To conclude, I have to admit that it shocks me to read about such things written more than 100 years ago because things didn’t change that much and actually in some countries it just got worse. Victorian Age has always been the time of sexual awakening both for women and for those who had “despicable” tastes and since then the “old-established delicacies” didn’t go through a process of modernization: they are still the same.

Lady Audley’s Persona

“The young man was a great favorite with his uncle, and by no means despised by his pretty, gipsy-faced, light-hearted, hoydenish cousin, Miss Alicia Audley. ” (Chapter IV, 5th paragraph)

In this sentence, I noticed two couples of oppositions: “young man” and “pretty, gipsy-faced, light-hearted, hoydenish cousin” connected to the other couple “favorite”/”despised”. I might say that this is because the two cousins are not that different after all. And also, that he is better than Miss Audley because he is described by just positive adjectives, in opposition to her that thanks to the chiasmus “pretty, gipsy-faced, light-hearted, hoydenish”, she is at the same time pretty but still boyish and both cunning as a gipsy – I consider it not physically but as a trait of her personality – and light-hearted.

This simple, descriptive, and superficial language might give us the idea that there’s a bond, a connection between the two cousins. Even if he is their uncle’s favorite, she doesn’t hate him at all. The passage might also mean that she is more interested in men company than that of women but not in a sexual way, she simply doesn’t belong or fit with women’s society.

After all, this short passage may suggest two things: the first is that even if they are blood-related (cousins), there might be a sort of love affair between the two.
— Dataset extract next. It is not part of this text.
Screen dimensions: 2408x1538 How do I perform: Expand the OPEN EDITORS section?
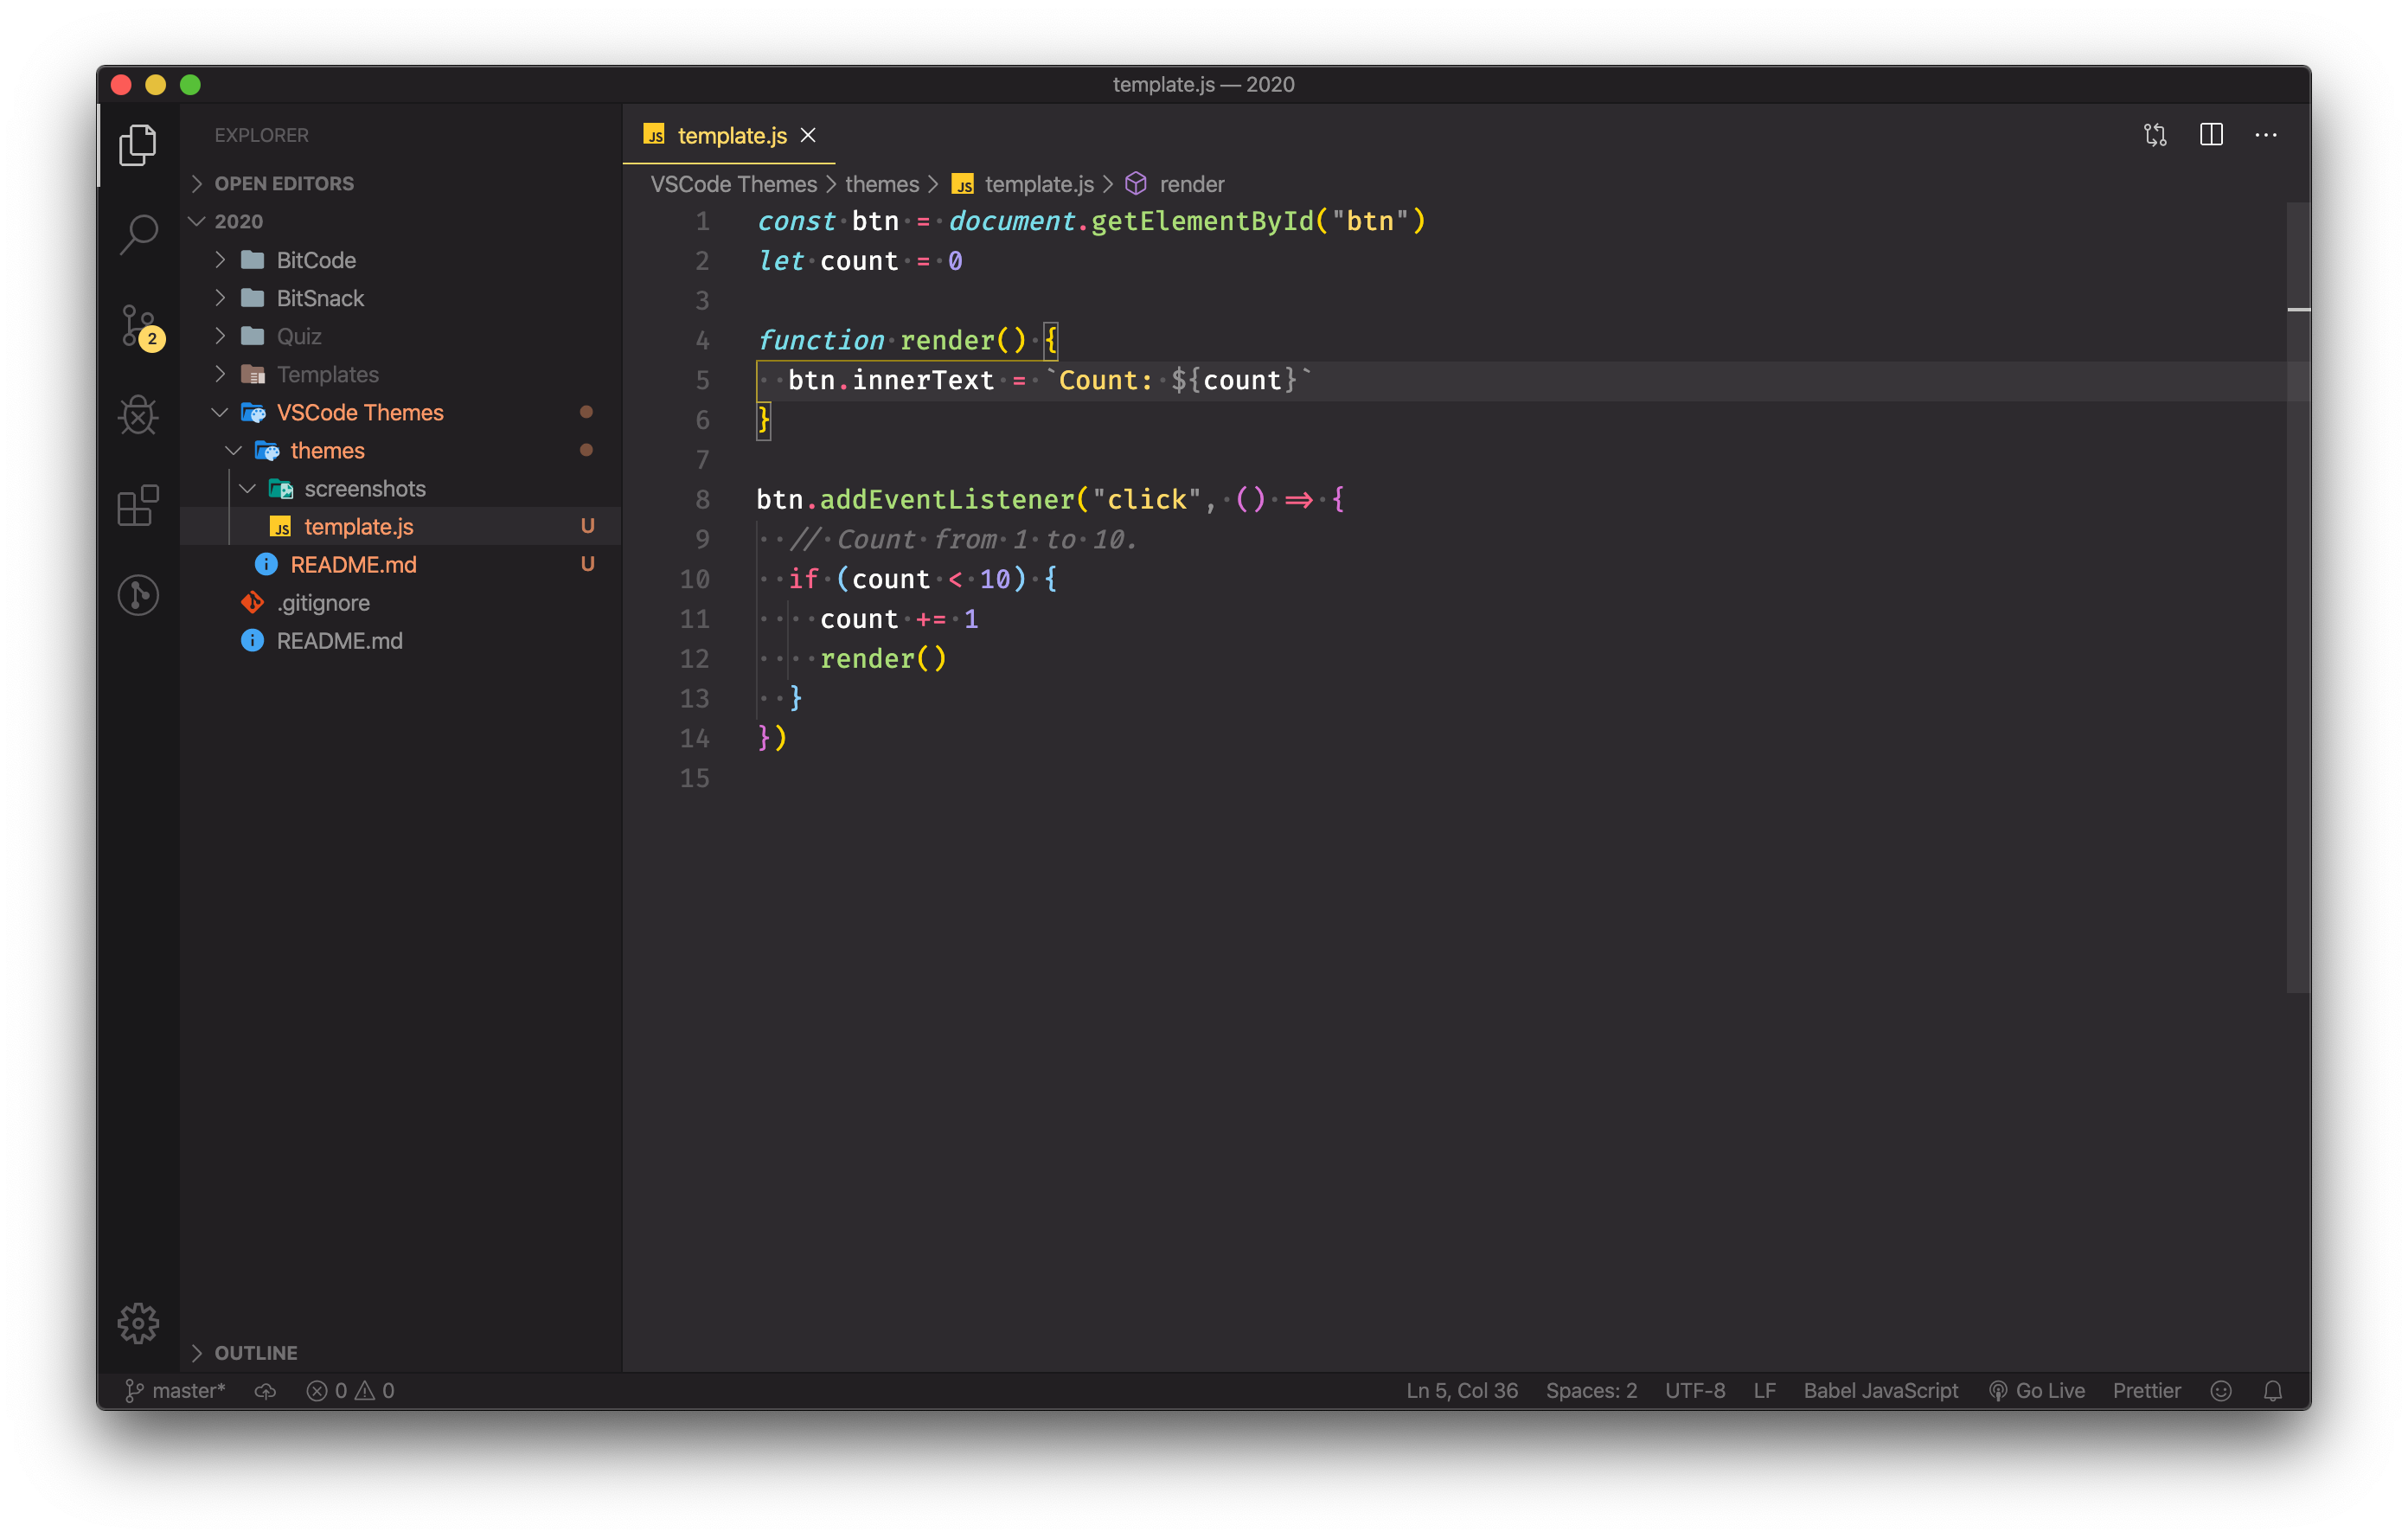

The second thing it suggests is that they’ll become “partners in crime” for a common goal – or maybe for Miss Audley’s: she is the “gipsy-faced” after all.

To sum up, I believe that what this passage is really about is Lady Audley’s personality that differs from the others’, because even if the language is simple, at the same time it’s effective and mostly focuses on her introduction through her cousin which creates a sort of distorted image of her.